*** Extract to read Section Begins ***

UMass Dartmouth studies cancer-fighting compounds in cranberries
The UMass Dartmouth Cranberry Health Research Center has received a $150,000 gift from the Leo and Anne Albert Charitable Trust to advance research into the potential cancer-fighting benefits of cranberries. The gift will be combined with $100,000 in state Department of Public Health funds in the recently passed state budget.
The initiative brings together researchers with multidisciplinary expertise to study how cranberries, the official berry of Massachusetts, may play a role in reducing inflammatory diseases and cancers, with a focus on colon health. Multiple compounds in cranberries have been reported to reduce tumor cell growth and proliferation.
Dr. Catherine Neto, director of the Cranberry Health Research Center, leads the project. Her collaborators are Dr. Hang Xiao, UMass Amherst Department of Food Science, Dr. Milana Vasudev and Dr. Tracie Ferreira, UMass Dartmouth Department of Bioengineering, and Dr. Vanni Bucci, UMass Dartmouth Department of Biology.
Preliminary studies by Neto and Xiao have demonstrated that in a mouse model of inflammatory colon cancer/colitis, feeding cranberry powder to mice reduced tumor number and size, as well as tissue inflammation.
“These funds come at a critical time in our research,” Dr. Neto said. “Our early stage work has shown the promise of cranberries to fight disease. Now we are able to take that research to the next level.”

*** Extract to read Section Ends ***
*** Information provided Section Begins ***

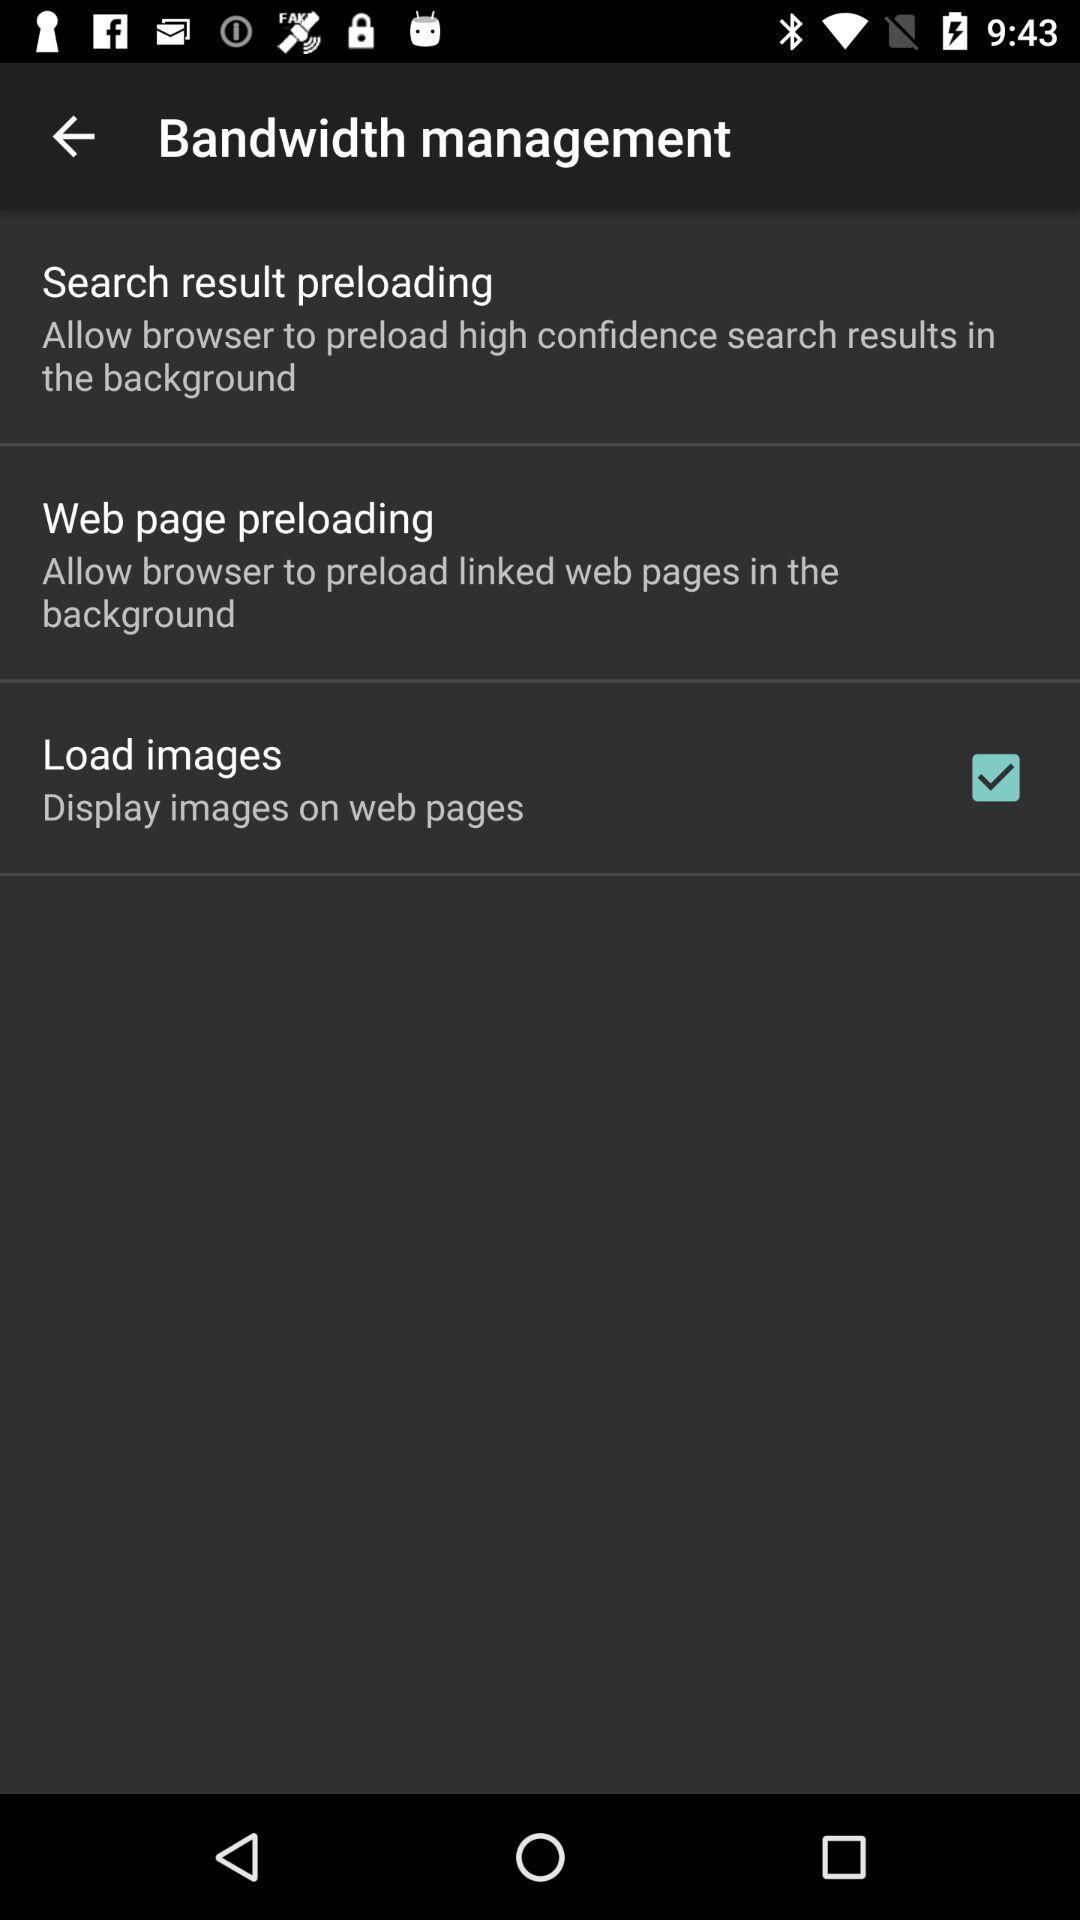 The image size is (1080, 1920). Describe the element at coordinates (72, 135) in the screenshot. I see `item above search result preloading icon` at that location.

*** Information provided Section Ends ***

• _Actions to take_:
A: Decide whether each statement agrees with the article on cranberry cancer research. Answer yes or no, and quote the words of the article that settle it.
(i) The Leo and Anne Albert Charitable Trust gave $150,000.
(ii) Dr. Hang Xiao belongs to the UMass Dartmouth Department of Bioengineering.
(iii) In the preliminary mouse studies, cranberry powder reduced tumor number and size.
B: Write the next part of the article on cranberry cancer research, starting after Dr. Neto's quoted remarks.
None of the material has any bearing on what is asked here.

• _Answers to the exercises_:
A:
(i) Yes: "has received a $150,000 gift from the Leo and Anne Albert Charitable Trust"
(ii) No: "Dr. Hang Xiao, UMass Amherst Department of Food Science"
(iii) Yes: "feeding cranberry powder to mice reduced tumor number and size"

B:
“When the founders first established the Albert Trust, they gave one simple instruction: help people,” said Gene Pranzo, Trustee. “Since then, we have sought to battle cancer, the disease that took both their lives. The Cranberry Health Research Center continues to show great promise in discovering new ways to both prevent and treat cancer, and we are delighted to help fund their work.”
“Through collaborative research and innovation, the Cranberry Health Research Center provides solid scientific evidence for the cranberry's role in health and nutrition,” said Senator Michael Rodrigues (D- Westport), co-chair of the Cranberry Station Oversight Board and a sponsor of the legislation providing state assistance to the Center. “I am continuously impressed by their work, and look forward to the advancement of their research made possible by the Albert Trust.”
“I want to thank the Albert Trust for their contribution and for recognizing the valuable work being done at UMass-Dartmouth,” said Rep. Bill Straus (D-Mattapoisett), also a co-chair of the Cranberry Station Oversight Board and a sponsor of the legislation providing state assistance to the Center. “These are public and private dollars that directly fund important cancer research, and I look forward to offering my continued support for the doctors and staff who conduct that research.”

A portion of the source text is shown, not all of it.